Ahh ok, from whatever I read, it made it sound like you could just 'baja' when needed. How much notice did you have to give? Was this to your gestor?

Hmm, so 'testing the water' is not really allowed... Do you know what happens if I register as autonomo and really don't have enough students to make it worth it - can I 'baja' permanently?! I do have some possible students lined up, but nothing concrete yet.

Thank you again


----------



## xabiaxica

goingtobcn said:


> Ahh ok, from whatever I read, it made it sound like you could just 'baja' when needed. How much notice did you have to give? Was this to your gestor?
> 
> Hmm, so 'testing the water' is not really allowed... Do you know what happens if I register as autonomo and really don't have enough students to make it worth it - can I 'baja' permanently?! I do have some possible students lined up, but nothing concrete yet.
> 
> Thank you again


the way I understand it, is you baja for a calendar month - I had to go into my gestor's office to sign the forms within the first two weeks of August when I baja'd for August - my autónomo payment goes out around the 20th of the month - I think you have up to a few days before that - the killer is that you can't work that month, so you can't think 'oh s4¡t this is a bad month I'll baja' - it has to be planned

if you could do that I'd have baja'd for July - when I asked my students who was wanting classes it seemed worth the effort - by the end of the month I just about covered my autónomo payment, so many of them decided to go away at the last minute 

yes, if it doesn't work out you can baja permanently - just make sure that you do - because if you don't they keep taking the money from your account - you can always alta again at a future date


----------



## goingtobcn

Oh no, that's frustrating about July  Hope you had a good summer with your girls though 

Thank you so much again for your help, I really really appreciate it  Sure I'll have more questions soon!


----------



## baldilocks

Something on these lines would be good as a sticky.


----------



## goingtobcn

baldilocks said:


> Something on these lines would be good as a sticky.


Good idea 

I guess the thing is that everyone has slightly different questions (I did search on here before posting and found some useful stuff), but it'd be a good place to start


----------



## xabiaxica

baldilocks said:


> Something on these lines would be good as a sticky.


I'll add a link to this in the FAQ thread


----------



## goingtobcn

xabiachica said:


> I'll add a link to this in the FAQ thread


Thank you


----------



## goingtobcn

xabiachica, do you mind me asking roughly what % income tax you pay?
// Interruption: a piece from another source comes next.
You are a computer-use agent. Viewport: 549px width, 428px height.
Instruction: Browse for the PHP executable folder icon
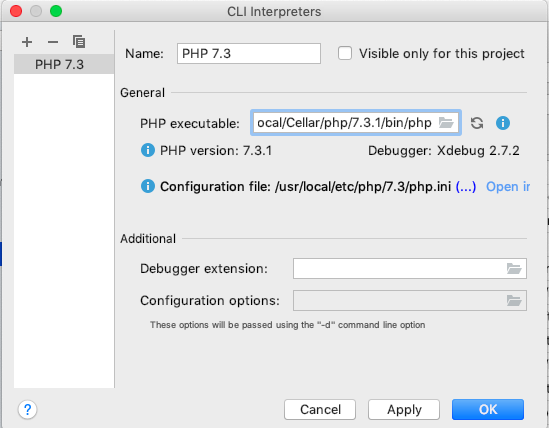pyautogui.click(x=446, y=123)
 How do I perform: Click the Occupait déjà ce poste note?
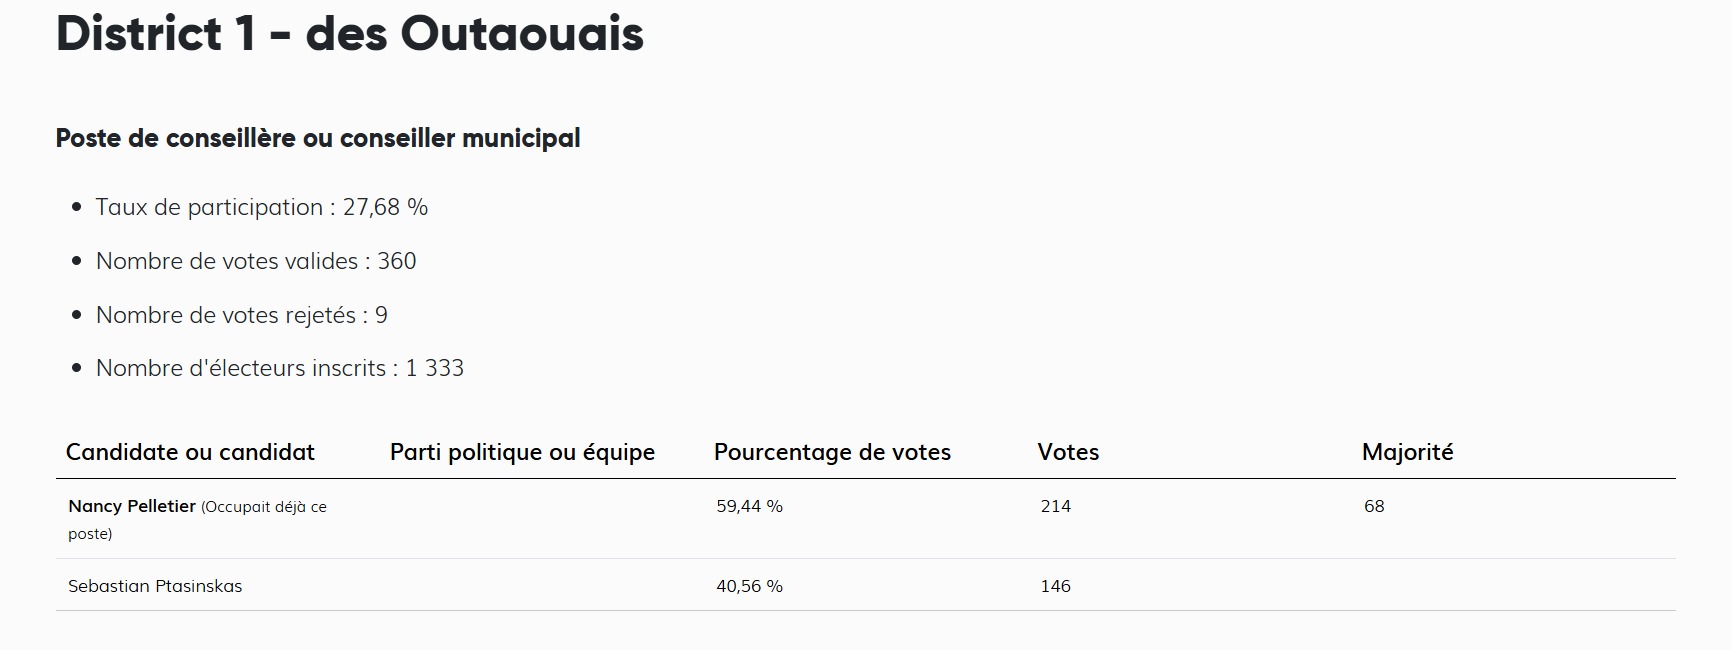[x=264, y=507]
I found this Seguridad Social:Trabajadores but not sure I'm looking at the right thing...


----------



## xabiaxica

goingtobcn said:


> xabiachica, do you mind me asking roughly what % income tax you pay? I found this Seguridad Social:Trabajadores but not sure I'm looking at the right thing...
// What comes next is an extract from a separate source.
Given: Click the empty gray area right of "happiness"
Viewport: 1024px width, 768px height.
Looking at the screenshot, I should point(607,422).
I've never stopped to work it out tbh 

everything used to go through my late husband's gestor (& his bank account ) - I didn't even think about what I paid in autónomo until he died & I changed to a more local gestor & it started going through my own account

now my gestor works it out, I do know that in the first quarter this year he told me it was something like 55€ after all the 'claims' were taken against it - the second quarter I was baja'd for most of it

I know I get extra tax breaks as a widow though, & because I have school age children


----------



## goingtobcn

xabiachica said:


> I've never stopped to work it out tbh
> 
> everything used to go through my late husband's gestor (& his bank account ) - I didn't even think about what I paid in autónomo until he died & I changed to a more local gestor & it started going through my own account
> 
> now my gestor works it out, I do know that in the first quarter this year he told me it was something like 55€ after all the 'claims' were taken against it - the second quarter I was baja'd for most of it
> 
> I know I get extra tax breaks as a widow though, & because I have school age children


Sorry to hear about your husband 

No worries, just trying to do some sums as to what I'd need to charge. Can't actually register as autonomo until I get my NIE (hopefully tomorrow once hubby has photocopied some stuff at work today!), so just researching things


----------



## goingtobcn

Sorry, another question! Do you have to write your home address on the invoices you give to students?


----------



## xabiaxica

goingtobcn said:


> Sorry, another question! Do you have to write your home address on the invoices you give to students?


yes!


----------



## goingtobcn

xabiachica said:


> yes!


Hmm, was hoping the answer would be no! The Mr is not overly keen on our home address going on them (I wouldn't teach from home), and if it's going out to students then I will need to check with the landlord that he's ok with it I guess.


----------



## xabiaxica

goingtobcn said:


> Hmm, was hoping the answer would be no! The Mr is not overly keen on our home address going on them (I wouldn't teach from home), and if it's going out to students then I will need to check with the landlord that he's ok with it I guess.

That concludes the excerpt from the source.